▶ **Assignment 1**:
Answer these from the thread about the VCF header error:
(a) Which operating system does the docker setup use?
(b) Which scikit-allel version is installed?
(c) What does the reply say to do if the suggested header line produces an error?
▶ **Assignment 2**: Copy word for word the part of the thread about the VCF header error that opens with the words containing "I am getting" and closes with "file is well-formatted.".

I am getting an error when I am going to read a VCF file using scikit-allel library inside a docker image and os ubuntu 18.04. It shows that
raise RuntimeError('VCF file is missing mandatory header line ("#CHROM...")') RuntimeError: VCF file is missing mandatory header line ("#CHROM...")
But in the VCF file is well-formatted.
Here is my code of how I applied :
import pandas as pd
import os
import numpy as np
import allel
import tkinter as tk
from tkinter import filedialog
import matplotlib.pyplot as plt
from scipy.stats import norm
GenomeVariantsInput = allel.read_vcf('quartet_variants_annotated.vcf', samples=['ISDBM322015'],fields=[ 'variants/CHROM', 'variants/ID', 'variants/REF',
'variants/ALT','calldata/GT'])
version what Installed : Python 3.6.9 Numpy 1.19.5 pandas 1.1.5 scikit-allel 1.3.5
You need to add a line like this in the first:
#CHROM POS ID REF ALT QUAL FILTER INFO FORMAT NA00001 NA00002 NA00003
but it's not static for all of the files, you have to make a Header
like above for your file. (I suggest try this header first and if it's got error then customize it)

▶ **Information shown**:
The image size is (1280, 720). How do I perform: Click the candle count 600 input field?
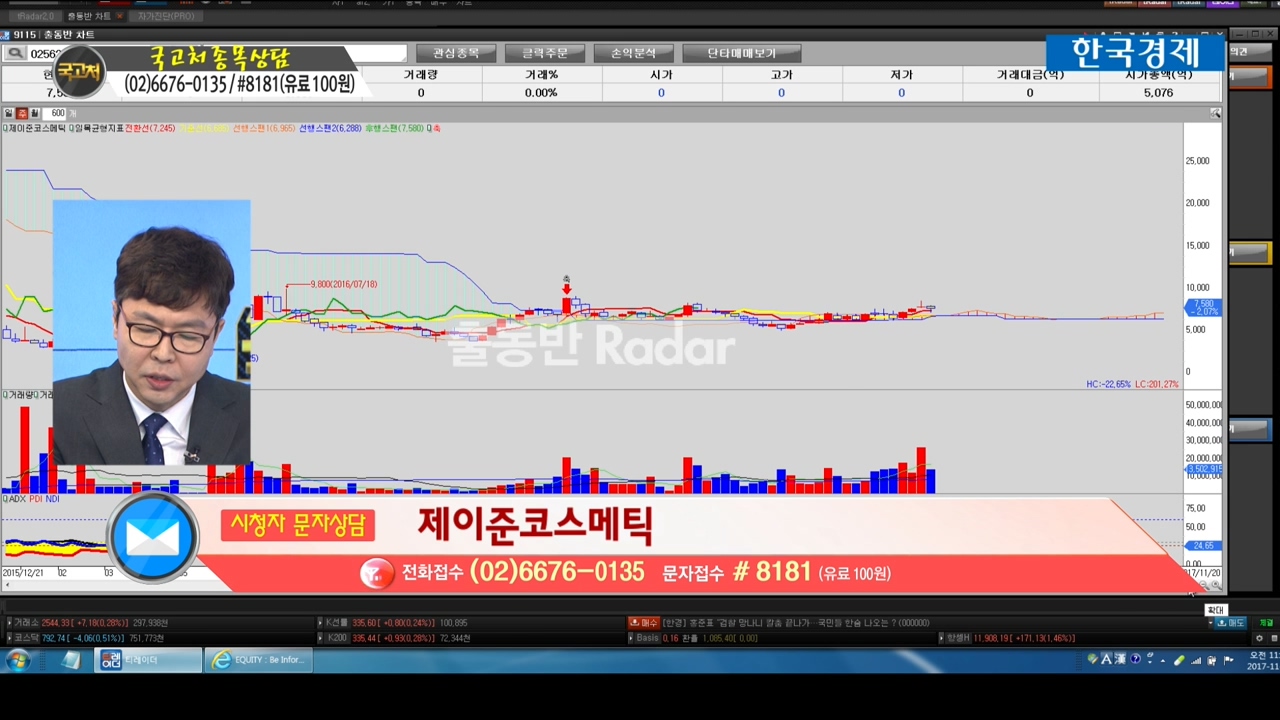[x=57, y=114]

▶ **Answer area 1**:
(a) Ubuntu 18.04
(b) 1.3.5
(c) Customize the header.

▶ **Answer area 2**:
I am getting an error when I am going to read a VCF file using scikit-allel library inside a docker image and os ubuntu 18.04. It shows that
raise RuntimeError('VCF file is missing mandatory header line ("#CHROM...")') RuntimeError: VCF file is missing mandatory header line ("#CHROM...")
But in the VCF file is well-formatted.